Still, CBO calculated that the number of off-exchange plans would drop from about 10 million to 5 million as people moved to buying insurance on the exchanges. So why should she tout a figure that was due to go down because of the law, especially because she said she was talking about people with "affordable coverage"?

Finally, the graph cites 6 million enrollments in Medicaid or CHIP (the Children's Health Insurance Program). That number presumably comes from a June administration report stating that, nationwide, Medicaid enrollment has increased by 6 million following Obamacare's open enrollment period. But this number, too, likely overstates Obamacare's direct effect on the expansion.

For one thing, it includes people who were previously eligible for Medicaid, and merely signed up after October. For another, as the authors note in the article, it includes people in states that did not expand Medicaid under Obamacare (although the administration reports that sign-ups rose much faster, at a rate of 15.3 percent, in states that participated in the expansion, compared with 3.3 percent in non-expansion states).
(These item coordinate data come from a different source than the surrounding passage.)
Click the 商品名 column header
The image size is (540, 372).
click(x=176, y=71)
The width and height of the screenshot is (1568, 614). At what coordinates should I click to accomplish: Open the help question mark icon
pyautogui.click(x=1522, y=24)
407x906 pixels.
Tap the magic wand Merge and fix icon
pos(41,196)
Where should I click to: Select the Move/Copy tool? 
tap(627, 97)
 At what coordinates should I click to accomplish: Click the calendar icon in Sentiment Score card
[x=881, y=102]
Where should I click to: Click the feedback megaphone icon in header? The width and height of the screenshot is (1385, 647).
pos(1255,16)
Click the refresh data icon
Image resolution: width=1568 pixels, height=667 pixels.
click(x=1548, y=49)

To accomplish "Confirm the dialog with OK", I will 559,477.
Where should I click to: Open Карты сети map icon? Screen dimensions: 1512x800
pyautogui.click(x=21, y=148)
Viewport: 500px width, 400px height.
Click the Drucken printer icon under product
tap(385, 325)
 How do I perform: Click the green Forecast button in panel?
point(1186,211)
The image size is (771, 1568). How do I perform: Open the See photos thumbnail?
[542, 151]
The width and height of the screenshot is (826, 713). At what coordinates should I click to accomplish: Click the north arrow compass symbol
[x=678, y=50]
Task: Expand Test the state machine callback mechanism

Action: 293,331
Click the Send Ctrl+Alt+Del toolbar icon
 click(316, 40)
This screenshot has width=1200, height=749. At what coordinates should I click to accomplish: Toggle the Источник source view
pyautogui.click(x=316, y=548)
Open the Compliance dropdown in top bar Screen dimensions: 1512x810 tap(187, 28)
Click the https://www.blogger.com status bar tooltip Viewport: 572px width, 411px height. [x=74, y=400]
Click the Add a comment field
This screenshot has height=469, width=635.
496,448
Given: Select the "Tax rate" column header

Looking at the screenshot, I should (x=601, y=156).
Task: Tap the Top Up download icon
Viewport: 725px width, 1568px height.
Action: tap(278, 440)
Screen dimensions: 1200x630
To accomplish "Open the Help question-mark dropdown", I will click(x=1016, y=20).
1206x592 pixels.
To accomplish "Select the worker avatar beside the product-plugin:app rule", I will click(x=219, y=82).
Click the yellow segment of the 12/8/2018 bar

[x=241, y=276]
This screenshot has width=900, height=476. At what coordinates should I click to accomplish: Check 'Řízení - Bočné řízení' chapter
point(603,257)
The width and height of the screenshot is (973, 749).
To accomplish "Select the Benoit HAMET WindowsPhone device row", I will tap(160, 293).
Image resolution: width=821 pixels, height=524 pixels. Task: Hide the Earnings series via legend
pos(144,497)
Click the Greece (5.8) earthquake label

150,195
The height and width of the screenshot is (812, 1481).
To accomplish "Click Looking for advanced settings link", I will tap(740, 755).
The administration's report also says that states are still reporting Medicaid figures in a variety of different ways, and thus cautions that this "limits the conclusions that can be drawn from the data." Even the administration does not seem to want to claim the entire 6 million: "It is important to note that multiple factors contribute to the change in enrollment between April 2014 and the July-September 2013 baseline period," the report says, "including but not limited to changes attributable to the Affordable Care Act." Obamacare was part of the story—but not all of it.

It seems clear that millions of people, some of whom were previously insured and many who were not, did in fact obtain health coverage through Obamacare's various coverage-expanding provisions. But it's too early to say exactly how many so far—only that 20 million is almost certainly an overstatement.